Wala` hanya diberikan kepada Allah, rasulNya saw dan orang-orang yang beriman, firman Allah, “Sesungguhnya penolong kamu hanyalah Allah, RasulNya dan orang-orang yang beriman, yang mendirikan shalat dan menunaikan zakat, seraya mereka tunduk kepada Allah.” (Al-Maidah: 55)

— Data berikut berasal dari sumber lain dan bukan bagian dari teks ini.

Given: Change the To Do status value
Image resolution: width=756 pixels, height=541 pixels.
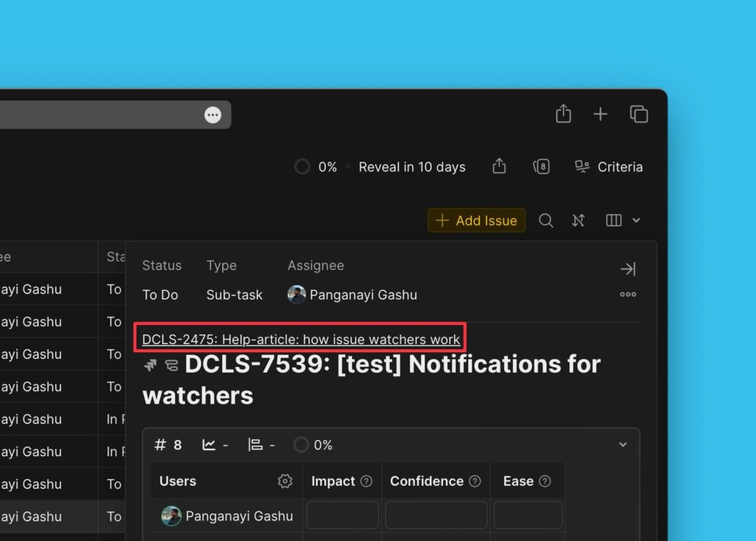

Wala` kepada orang-orang beriman dengan menyintai mereka karena iman mereka, menolong, menasihati, mendoakan, mengucapkan salam kepada mereka, mengunjungi yang sakit dari mereka, mengantar yang mati dari mereka, membantu mereka dan berkasih sayang kepada mereka dan lain-lain.

Bara` kepada orang-orang kafir adalah dengan membenci mereka dari segi agama, berlepas diri dari mereka, tidak cenderung kepada mereka atau mengagumi mereka, berhati-hati sehingga tidak meniru mereka, menyelisihi mereka secara syar’i, berjihad melawan mereka dengan harta, lisan dan pedang dan lain-lainnya yang merupakan tuntutan dari memusuhi karena Allah. Wallahu a’lam.

Dari Nawaqidhul Iman al-Qauliyah wal Fi’liyah, Dr Abdul Aziz bin Muhammad bin Abdul Lathif.